Pourtant, il se sentait bien. Sauf que le Bayern Munich a joué un jeu très surprenant avec les Tricolores. Dans un premier temps, les Bavarois ne voulaient pas que leur défenseur rejoigne les Blues à cause d’un genou douloureux. Finalement, l’ancien de l’Atlético a été retenu et a passé une IRM en arrivant qui s’est révélée bonne. Ce qui n’était pas le cas de celle qu’avait faite le Bayern, dix jours plus tôt. Le Journal du Dimanche explique ce matin comment les champions d’Allemagne en titre ont fait pression sur le staff des champions du Monde.
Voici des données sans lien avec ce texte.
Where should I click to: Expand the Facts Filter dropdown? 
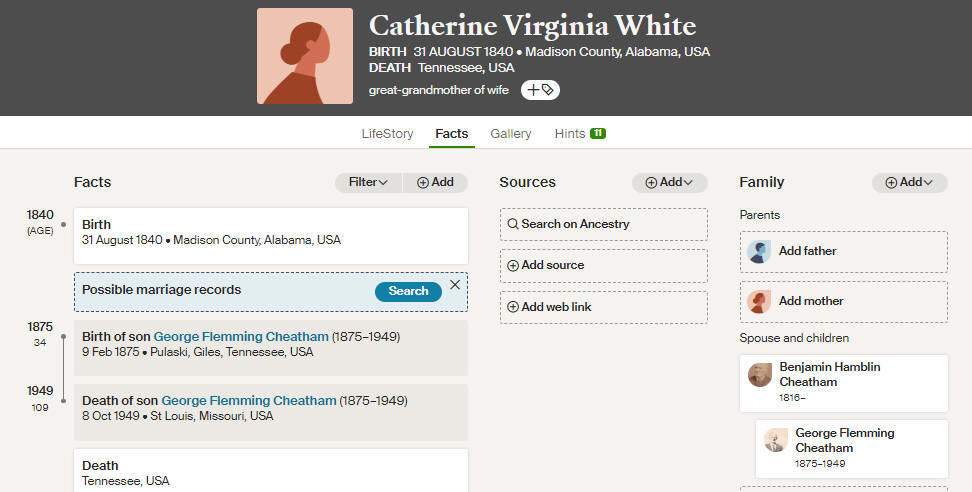(x=368, y=182)
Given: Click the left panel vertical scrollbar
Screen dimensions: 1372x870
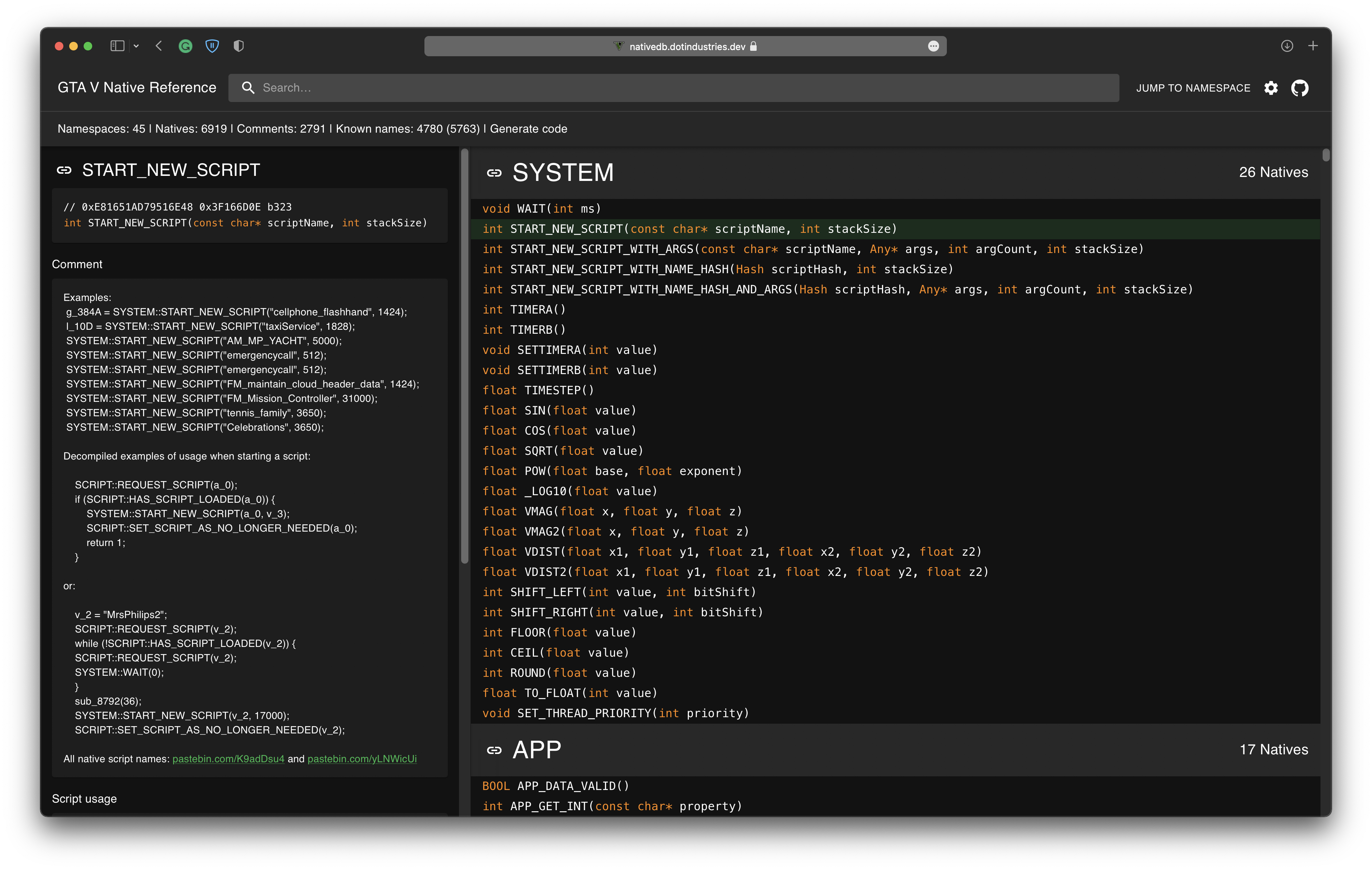Looking at the screenshot, I should (464, 354).
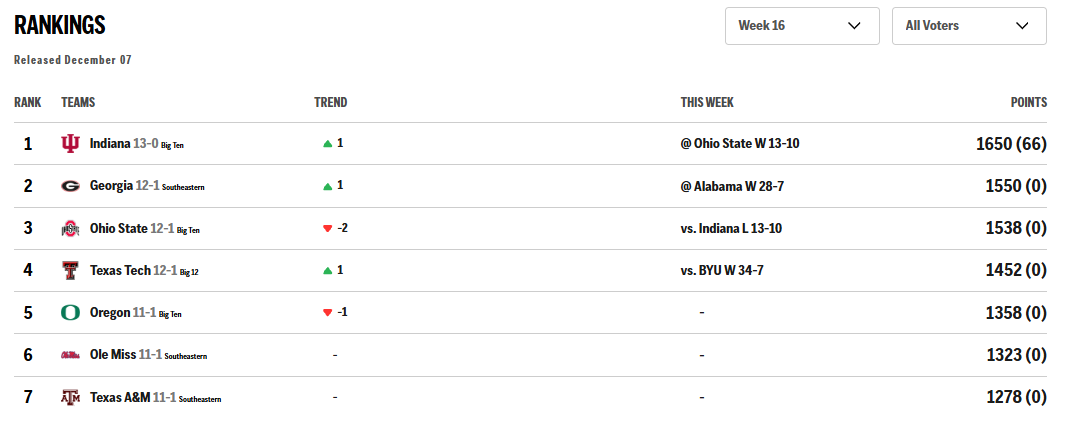Click the chevron in All Voters selector
The image size is (1065, 429).
[x=1021, y=26]
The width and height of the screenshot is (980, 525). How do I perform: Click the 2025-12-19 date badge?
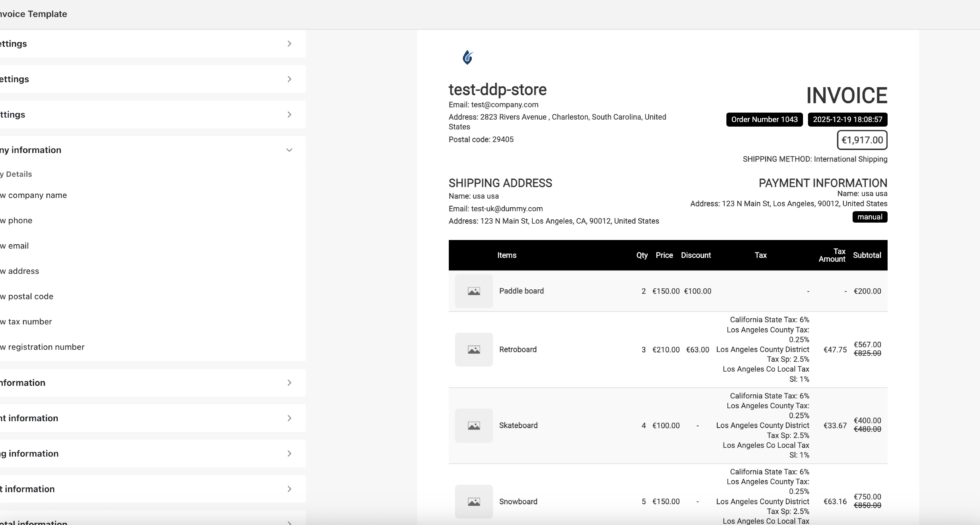point(847,120)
Les dirigeants du Bayern ont fait pression sur Hernandez

Les résultats positifs avaient été envoyés par le médecin des Bleus à son homologue allemand, Hans-Wilhelm Müller-Wohlfahrt, qui décidait d’écrire à l’EDF, en ajoutant en copie l’UEFA, afin de prévenir que si Hernandez se blessait, les Bleus en paieraient les conséquences. Ambiance. Mais cela ne s’arrête pas là. Un dirigeant du Bayern, dont le nom n’a pas filtré, aurait appelé Hernandez afin de lui « exposer le contexte ». Dans la foulée, il ne se sentait plus prêt à jouer. Heureusement pour tout le monde, le défenseur a fait une bonne partie et ne s’est pas blessé.

Ce n’est pas le seul accroc qu’a pu rencontrer Didier Deschamps. Lorsque Kylian Mbappé a débarqué à Clairefontaine, il est arrivé avec un dossier médical sous le bras selon le JDD. Le docteur du Paris SG, Christophe Baudot, s’est montré insistant. Autre exemple en début de saison, Deschamps ne convoque pas Ferland Mendy, censé être indisponible. Trois jours après cette annonce, le latéral gauche est titulaire avec le Real Madrid. Des attitudes étonnantes qui montrent désormais que les clubs ont encore beaucoup trop leur voix au chapitre et qu’il ne s’empêchent pas de pester comme l’a fait Thomas Tuchel récemment.